For Forrester, cloud backup continues to be the “single largest revenue stream” for Plan B, with the company sitting on a “rapidly growing business” within the cloud computing space.

“We’ve got a significant data centre network through our own data centres and the dark fibre we have in other of big data centres across the country. This, combined with the ICONZ deal, gives us an opportunity to provide customers with the best of everything.”

Plan B's acquisitions follows a busy few years under Forrester's stewardship, with two acquisitions, the opening of a new data centre in Wellington and the rebranding of its colocation services, culminating in the company's crowning at the 2015 Reseller News ICT Industry Awards last year, as the Service Provider of the Year.

Ian Forrester - Managing Director, Plan B, opening the company's Wellington Data Centre in 2014
Ian Forrester - Managing Director, Plan B, opening the company's Wellington Data Centre in 2014

New Zealand market

Headquartered on Auckland’s North Shore, Plan B has facilities in Auckland’s Mount Wellington and Albany suburbs, alongside Hamilton, Wellington and Christchurch and is privately owned by New Zealand-domiciled shareholders.

With reinvestment part of the company’s DNA during the past few years, Forrester believes Plan B’s willingness to spend is reflective of the wider market in New Zealand.

“Companies are being forced to buy,” he observes. “Some will ultimately go out of business and we’ve seen that happen as companies try too hard to grow quickly, and struggle to fund that growth.”

In observing the market, Forrester believes the Tier 2 service provider in New Zealand has undergone a “massive transformation” during the past few years.

Looking back to the turn of the century, when then Telecom purchased Gen-i, consolidation has heightened with Spark then acquiring Revera, AppServ and Computer Concepts Limited and Vodafone subsequently acquiring TelstraClear and WorldxChange - to name but a few.

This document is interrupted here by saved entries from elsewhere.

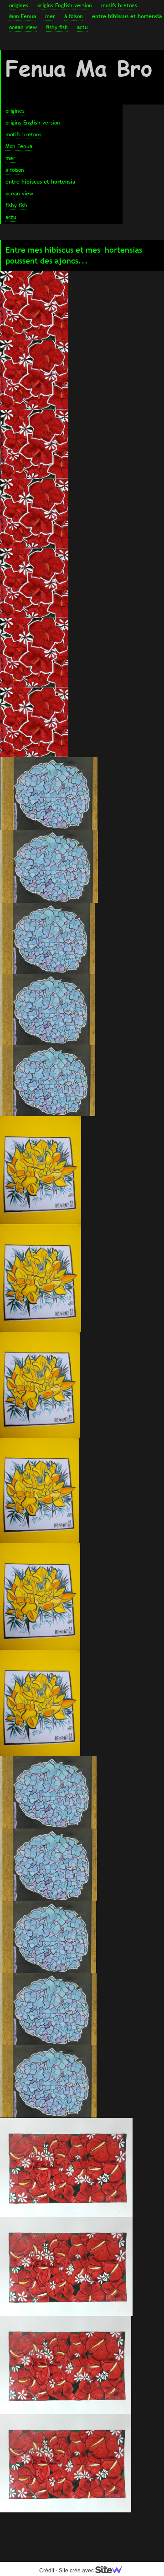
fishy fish (57, 27)
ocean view (23, 27)
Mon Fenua (22, 16)
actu (82, 27)
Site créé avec (77, 2570)
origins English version (64, 5)
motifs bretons (119, 5)
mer (50, 16)
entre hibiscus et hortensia (127, 16)
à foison (73, 16)
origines (18, 5)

“It’s very clear what’s happening,” Forrester adds. “The days of selling large infrastructure and managed services to implement big projects are gone. While there is consolidation happening it’s getting really hard to grow organically when your business model is changing.

“Instead of getting a million dollars in revenue this year, you’ll get it over three years so how do you change that? It’s becoming really hard to change your business model and your psyche.

“But that’s always been our business model and at present, I’d say we were the biggest Tier 2 provider in the country. Given our size and where we are right now, we’re up there as a top Tier 2 hosted infrastructure provider in New Zealand.